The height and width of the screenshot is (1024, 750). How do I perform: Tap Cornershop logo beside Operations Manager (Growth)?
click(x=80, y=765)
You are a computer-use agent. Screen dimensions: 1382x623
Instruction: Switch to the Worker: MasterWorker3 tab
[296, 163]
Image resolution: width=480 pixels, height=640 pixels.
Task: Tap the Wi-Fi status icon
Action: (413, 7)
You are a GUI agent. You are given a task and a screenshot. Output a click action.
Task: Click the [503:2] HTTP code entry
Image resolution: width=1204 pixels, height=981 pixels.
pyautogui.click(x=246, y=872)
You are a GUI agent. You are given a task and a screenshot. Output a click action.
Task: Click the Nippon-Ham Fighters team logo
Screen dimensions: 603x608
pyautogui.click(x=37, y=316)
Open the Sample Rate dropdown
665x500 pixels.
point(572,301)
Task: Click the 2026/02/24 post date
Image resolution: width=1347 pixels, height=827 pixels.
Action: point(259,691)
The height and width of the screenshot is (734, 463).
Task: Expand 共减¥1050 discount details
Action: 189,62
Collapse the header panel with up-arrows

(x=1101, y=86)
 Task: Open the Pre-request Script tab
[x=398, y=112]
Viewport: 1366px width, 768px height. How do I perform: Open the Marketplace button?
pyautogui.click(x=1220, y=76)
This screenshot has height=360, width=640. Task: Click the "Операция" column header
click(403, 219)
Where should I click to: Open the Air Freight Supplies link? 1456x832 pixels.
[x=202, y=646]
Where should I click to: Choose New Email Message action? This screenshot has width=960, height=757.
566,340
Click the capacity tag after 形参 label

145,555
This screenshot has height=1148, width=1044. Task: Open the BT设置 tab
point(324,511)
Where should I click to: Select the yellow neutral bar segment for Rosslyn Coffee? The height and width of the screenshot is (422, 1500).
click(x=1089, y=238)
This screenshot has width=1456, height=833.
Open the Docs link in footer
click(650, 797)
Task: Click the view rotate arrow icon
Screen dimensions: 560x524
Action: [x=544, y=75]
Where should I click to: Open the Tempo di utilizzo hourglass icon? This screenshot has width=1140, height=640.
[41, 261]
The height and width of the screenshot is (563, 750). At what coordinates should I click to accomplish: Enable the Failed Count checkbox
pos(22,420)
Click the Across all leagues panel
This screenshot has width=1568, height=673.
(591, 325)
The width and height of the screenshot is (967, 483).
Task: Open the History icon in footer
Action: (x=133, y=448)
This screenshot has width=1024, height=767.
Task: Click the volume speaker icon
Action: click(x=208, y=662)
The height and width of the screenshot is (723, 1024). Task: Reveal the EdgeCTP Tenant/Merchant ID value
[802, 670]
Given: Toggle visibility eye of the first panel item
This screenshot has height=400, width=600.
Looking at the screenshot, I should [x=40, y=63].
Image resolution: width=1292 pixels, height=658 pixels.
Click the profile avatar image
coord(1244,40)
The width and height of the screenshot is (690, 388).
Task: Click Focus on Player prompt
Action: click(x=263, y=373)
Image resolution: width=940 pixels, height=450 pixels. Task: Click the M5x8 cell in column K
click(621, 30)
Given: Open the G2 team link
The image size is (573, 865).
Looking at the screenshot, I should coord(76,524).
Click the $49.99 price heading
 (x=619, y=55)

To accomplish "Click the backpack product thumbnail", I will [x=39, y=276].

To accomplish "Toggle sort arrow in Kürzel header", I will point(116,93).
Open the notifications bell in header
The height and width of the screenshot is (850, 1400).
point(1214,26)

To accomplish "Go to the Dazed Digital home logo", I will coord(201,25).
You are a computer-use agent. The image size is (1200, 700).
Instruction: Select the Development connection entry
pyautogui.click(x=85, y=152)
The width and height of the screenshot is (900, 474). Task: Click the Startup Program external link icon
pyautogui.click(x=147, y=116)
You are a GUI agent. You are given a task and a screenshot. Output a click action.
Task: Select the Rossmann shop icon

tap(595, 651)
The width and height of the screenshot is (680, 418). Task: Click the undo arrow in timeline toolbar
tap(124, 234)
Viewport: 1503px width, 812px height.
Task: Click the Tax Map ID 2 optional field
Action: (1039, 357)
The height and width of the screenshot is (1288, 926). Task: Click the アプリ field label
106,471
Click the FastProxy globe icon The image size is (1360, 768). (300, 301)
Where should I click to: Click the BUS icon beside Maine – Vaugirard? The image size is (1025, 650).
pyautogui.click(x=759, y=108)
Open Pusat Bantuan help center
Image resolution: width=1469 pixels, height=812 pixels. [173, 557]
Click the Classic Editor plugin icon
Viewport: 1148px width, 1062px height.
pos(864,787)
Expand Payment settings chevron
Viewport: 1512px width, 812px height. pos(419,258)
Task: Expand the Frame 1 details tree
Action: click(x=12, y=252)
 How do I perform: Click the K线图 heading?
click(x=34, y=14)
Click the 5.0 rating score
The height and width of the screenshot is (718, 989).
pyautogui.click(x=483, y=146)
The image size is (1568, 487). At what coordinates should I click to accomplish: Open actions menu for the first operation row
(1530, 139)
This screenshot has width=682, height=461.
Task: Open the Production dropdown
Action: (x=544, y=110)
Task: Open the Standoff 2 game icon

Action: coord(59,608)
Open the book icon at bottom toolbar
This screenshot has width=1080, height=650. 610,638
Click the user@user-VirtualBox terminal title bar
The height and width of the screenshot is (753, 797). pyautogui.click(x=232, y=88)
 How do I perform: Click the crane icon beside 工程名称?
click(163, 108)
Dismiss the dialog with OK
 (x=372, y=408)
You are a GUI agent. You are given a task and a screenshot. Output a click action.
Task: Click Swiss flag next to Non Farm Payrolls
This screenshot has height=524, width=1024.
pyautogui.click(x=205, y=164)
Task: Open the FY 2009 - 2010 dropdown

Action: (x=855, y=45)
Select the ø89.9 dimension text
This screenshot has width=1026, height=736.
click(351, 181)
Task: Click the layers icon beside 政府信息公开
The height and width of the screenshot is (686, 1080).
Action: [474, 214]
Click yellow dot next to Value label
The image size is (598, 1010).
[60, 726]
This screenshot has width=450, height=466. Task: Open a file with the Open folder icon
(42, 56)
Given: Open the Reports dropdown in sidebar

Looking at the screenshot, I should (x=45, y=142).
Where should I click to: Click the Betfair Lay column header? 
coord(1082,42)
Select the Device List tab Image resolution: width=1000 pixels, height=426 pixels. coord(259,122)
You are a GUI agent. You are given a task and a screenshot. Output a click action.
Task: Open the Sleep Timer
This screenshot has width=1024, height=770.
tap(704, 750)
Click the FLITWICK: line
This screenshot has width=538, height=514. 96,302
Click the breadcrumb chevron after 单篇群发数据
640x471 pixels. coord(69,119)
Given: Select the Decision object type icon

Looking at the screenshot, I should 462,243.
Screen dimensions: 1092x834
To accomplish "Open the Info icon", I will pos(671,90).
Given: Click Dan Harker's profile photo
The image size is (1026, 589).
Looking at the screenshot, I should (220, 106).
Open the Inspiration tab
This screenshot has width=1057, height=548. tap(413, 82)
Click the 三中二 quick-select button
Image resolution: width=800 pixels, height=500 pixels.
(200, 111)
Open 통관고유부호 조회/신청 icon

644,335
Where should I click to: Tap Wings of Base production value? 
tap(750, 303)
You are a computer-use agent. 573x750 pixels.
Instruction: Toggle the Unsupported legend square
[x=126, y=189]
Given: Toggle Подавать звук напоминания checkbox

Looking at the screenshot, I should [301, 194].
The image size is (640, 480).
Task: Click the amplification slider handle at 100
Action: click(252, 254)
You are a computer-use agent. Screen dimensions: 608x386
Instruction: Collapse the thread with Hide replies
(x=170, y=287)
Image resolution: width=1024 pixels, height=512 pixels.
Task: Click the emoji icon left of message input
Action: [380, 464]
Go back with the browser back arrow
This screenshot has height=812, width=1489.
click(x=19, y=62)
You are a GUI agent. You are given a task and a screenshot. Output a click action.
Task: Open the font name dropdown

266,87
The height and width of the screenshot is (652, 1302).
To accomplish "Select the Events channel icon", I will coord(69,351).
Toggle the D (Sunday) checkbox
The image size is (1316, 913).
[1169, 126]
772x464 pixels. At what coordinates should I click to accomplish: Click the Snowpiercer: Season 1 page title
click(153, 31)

◆ **Action item**
In the entries above, find the line with "Click the FLITWICK: line" and the line with "Given: Click Dan Harker's profile photo", then set down exactly those two and every line between them, nothing else.

◆ **Result**
Click the FLITWICK: line
This screenshot has width=538, height=514. 96,302
Click the breadcrumb chevron after 单篇群发数据
640x471 pixels. coord(69,119)
Given: Select the Decision object type icon

Looking at the screenshot, I should 462,243.
Screen dimensions: 1092x834
To accomplish "Open the Info icon", I will pos(671,90).
Given: Click Dan Harker's profile photo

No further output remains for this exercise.